CRUDE oil prices fell yesterday after a US government report showed a big increase in crude stocks and a big drop in demand, providing evidence that economic weakness is eroding fuel consumption in the world's biggest consumer of petroleum products.

CRUDE oil prices fell yesterday after a US government report showed a big increase in crude stocks and a big drop in demand, providing evidence that economic weakness is eroding fuel consumption in the world's biggest consumer of petroleum products.

Dealers in London and New York said trading was volatile. Prices had earlier fallen by more than $4 to a 10-month low and then briefly rose into positive territory after news of a wave of central bank interest rate cuts aimed at shoring up the global economy, which is mired in the worst financial crisis since the 1930s.

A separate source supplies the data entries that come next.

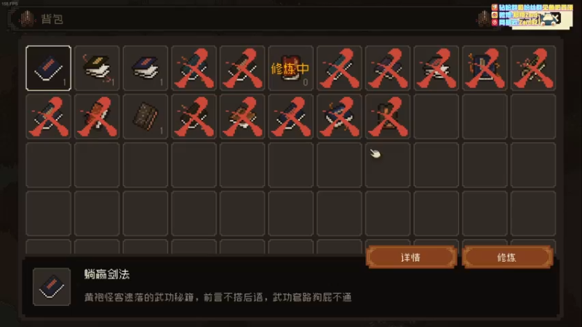Click the hand emblem beside 背包 title

coord(27,19)
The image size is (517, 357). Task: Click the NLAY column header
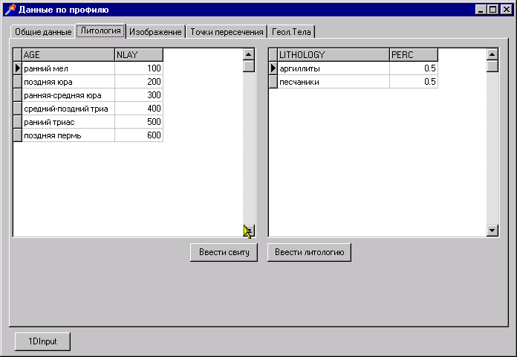[138, 55]
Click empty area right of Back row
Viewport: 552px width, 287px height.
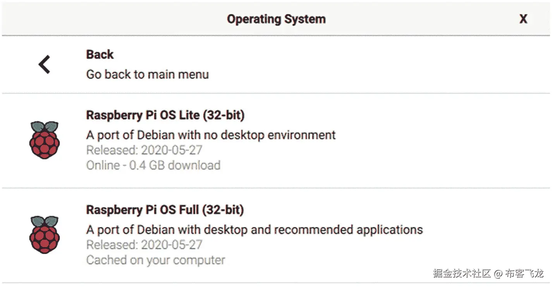(x=387, y=64)
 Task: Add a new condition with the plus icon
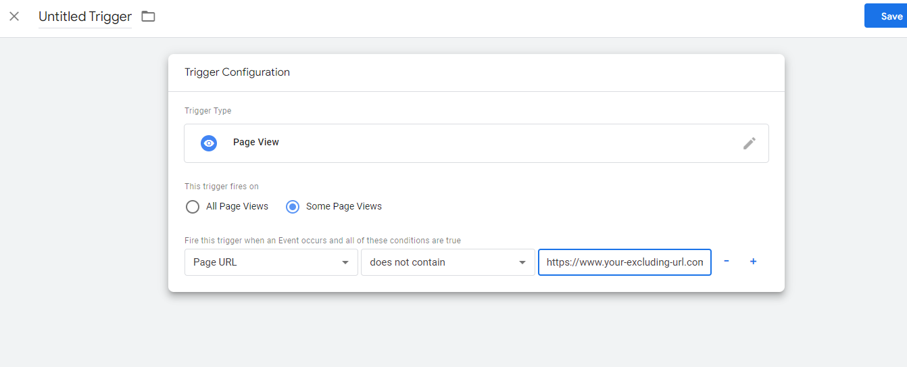(753, 262)
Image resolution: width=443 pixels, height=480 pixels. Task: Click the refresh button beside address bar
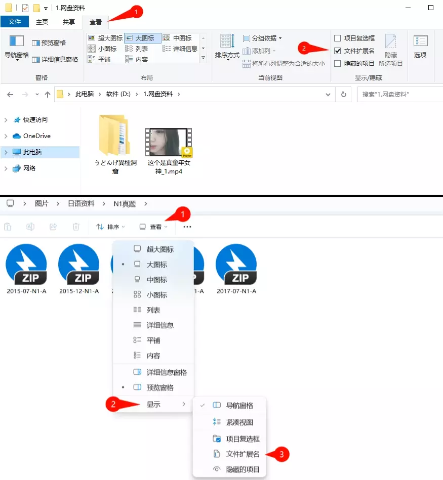pyautogui.click(x=344, y=94)
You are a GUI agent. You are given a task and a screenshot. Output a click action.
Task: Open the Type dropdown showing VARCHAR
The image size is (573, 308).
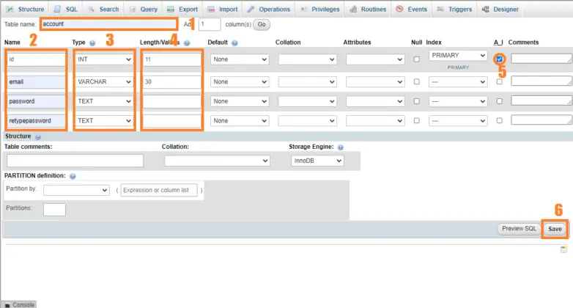(104, 81)
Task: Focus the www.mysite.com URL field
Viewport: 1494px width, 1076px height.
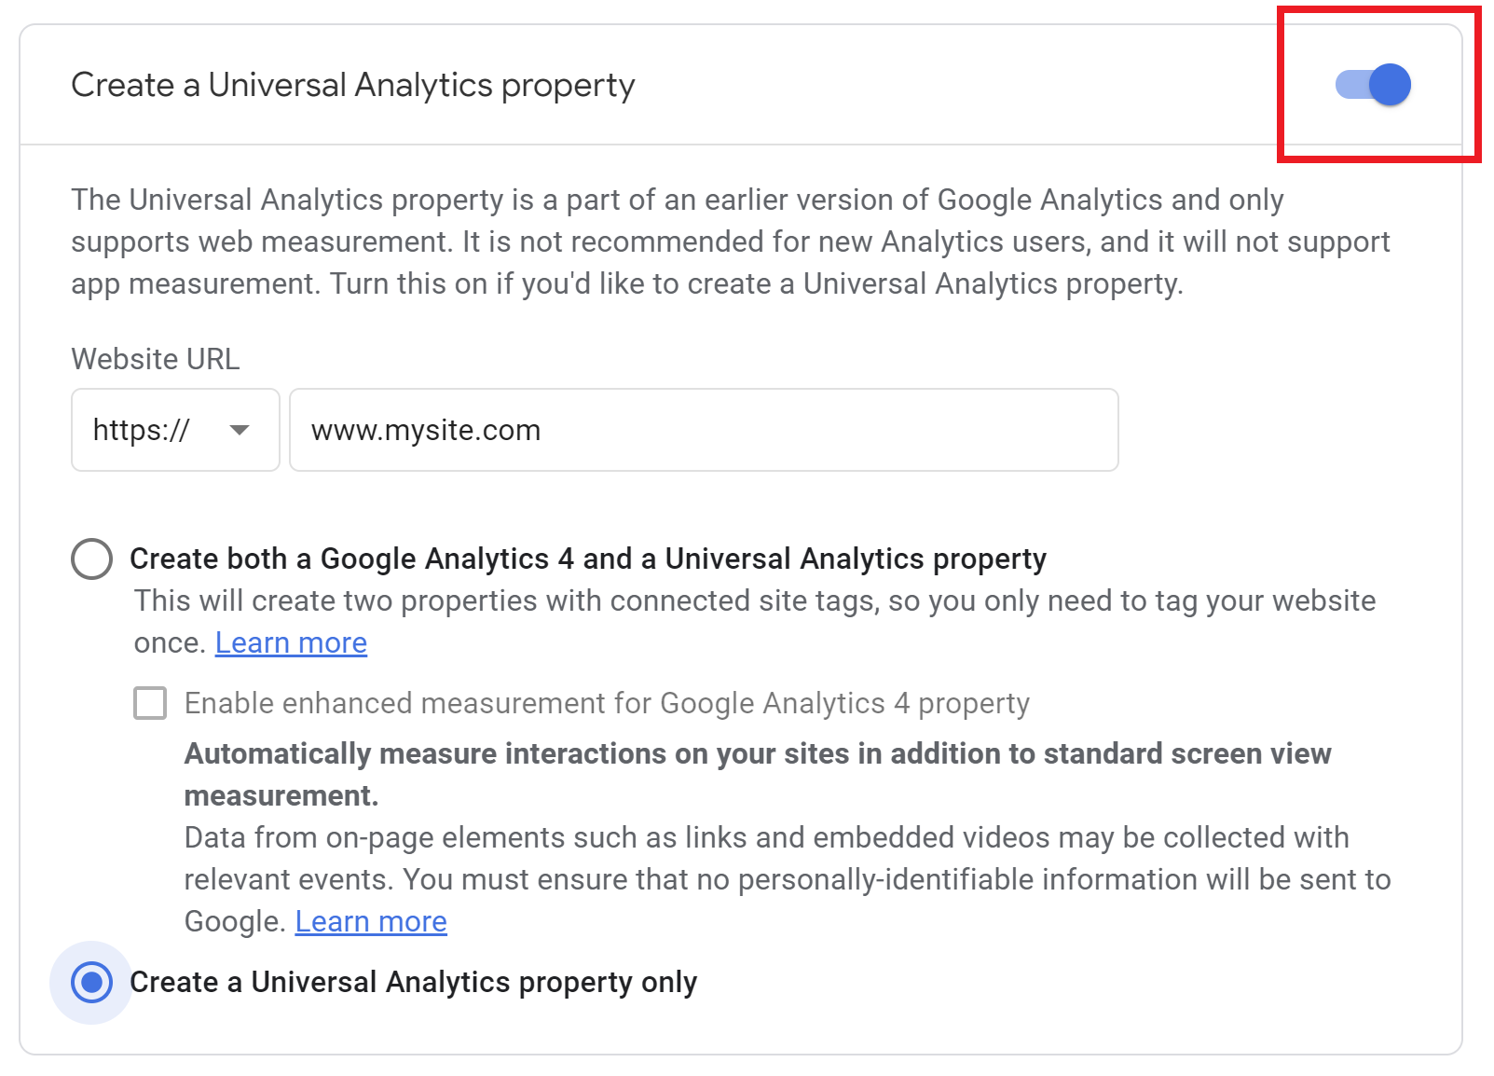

US light crude for November delivery ended down $1.11 at $88.95 a barrel after dipping to $86.05, the lowest level since December 6, 2007. London-traded North Sea Brent crude slipped 30 cents to $84.36.

Data from the Energy Information Administration showed US crude stocks had risen by 8.1 million barrels as inventories recovered from storm disruptions, much more than the 2.3 million barrels forecast by analysts.

It also showed petrol stocks had risen by 7.2 million barrels, compared with forecasts for a 1.1 million rise, while total demand for products over the past four weeks was down by 8.6% compared with a year before.

"There is still a lot of demand concerns in the global economy, and that's going to continue translating into a struggling energy market," said Tom Bentz, an analyst at BNP Paribas Commodity Futures.

Paolo Scaroni, chief executive of the Italian oil company Eni, said crude prices could fall further as signs pointed to dropping demand.

This view was not shared by Christophe de Margerie, the head of France's biggest oil company, Total. He said that because of continuing supply constraints, crude prices could rebound after the current crisis in world economies.

"Supply remains extraordinarily limited, complex to develop, very expensive, with greater and greater geopolitical and technical issues at stake," De Margerie told a conference in south-eastern France.

"Today, we cannot manage to increase production by much. Happily, demand is weaker but if we return to a world that is not in crisis, with emerging countries that hope to develop - and that is in our interest - we will fall back into the same system we had a few months ago," he said.